Barrett Bryan-Soron

Fastmail, not Proton

I switched to Fastmail. The honest accounting is worth writing down.

Proton’s guarantee is stronger: end-to-end encryption at rest, open-source clients, Swiss jurisdiction. They genuinely cannot read your mail. Fastmail’s position is “we won’t” — backed by a decent transparency record and a subscription model that doesn’t depend on your attention. But Australia is Five Eyes. That gap is real, and I’m not going to pretend otherwise.

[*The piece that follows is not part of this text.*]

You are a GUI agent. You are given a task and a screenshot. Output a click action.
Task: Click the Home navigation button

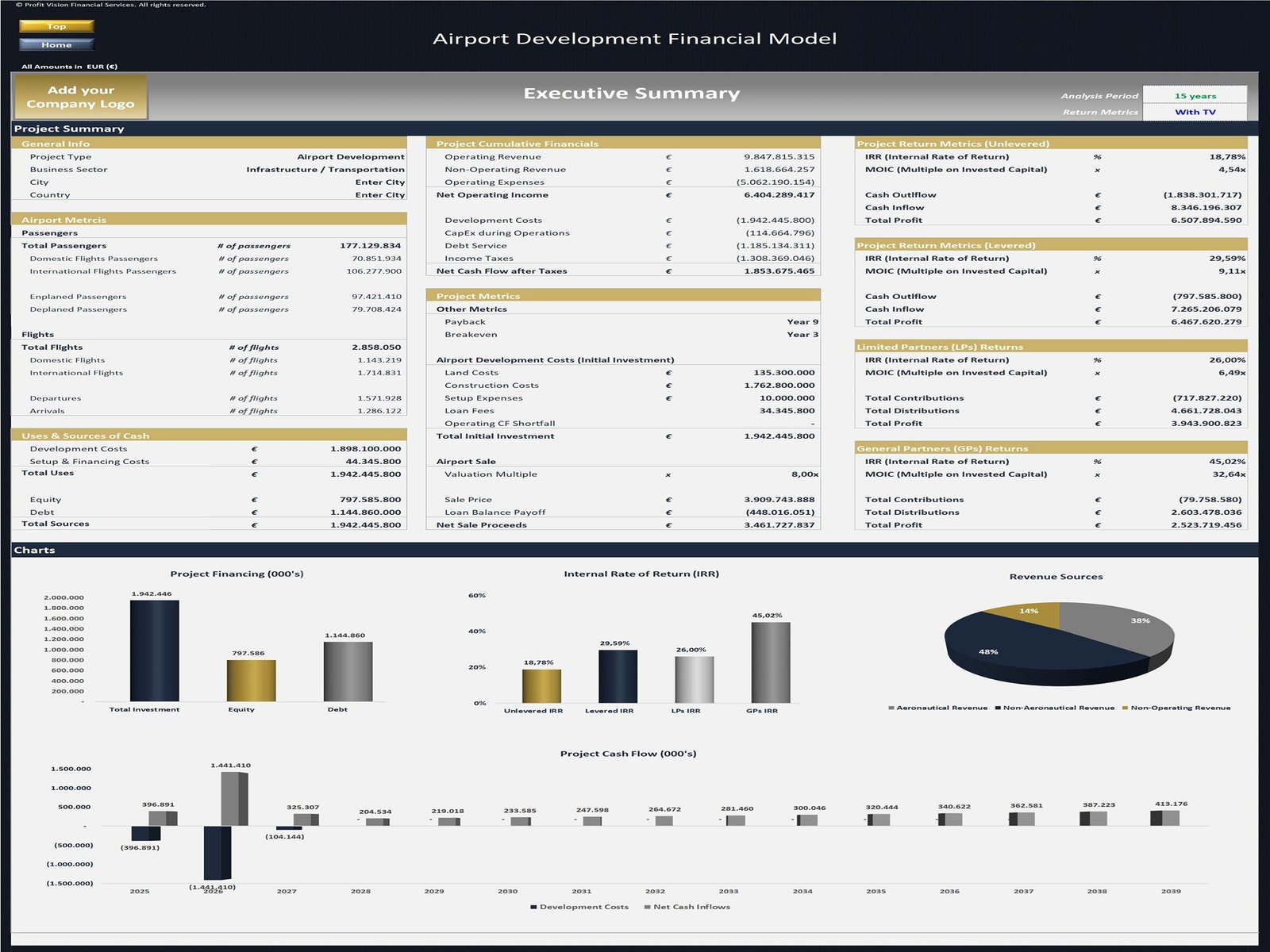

What tipped it: JMAP — the modern replacement for IMAP, designed for programmatic use from the start. Proton doesn’t support it. Their path to programmatic access runs through a local bridge app — a daemon you have to keep running. That’s not a technical detail; it’s a constraint on how I work. I want email I can reach via clean API, chainable queries, CLI-native from anywhere. That version of digital sovereignty actually serves me — not the version that makes my threat model look impressive on paper.

Both things are true: Proton’s model is more private, and Fastmail’s is more workable. I picked one. The threat model matters: I’m doing cooperative organizing and movement politics, not covering sources or crossing state actors. For that threat model, the JMAP tradeoff holds.

If the threat model changes, I’ll revisit.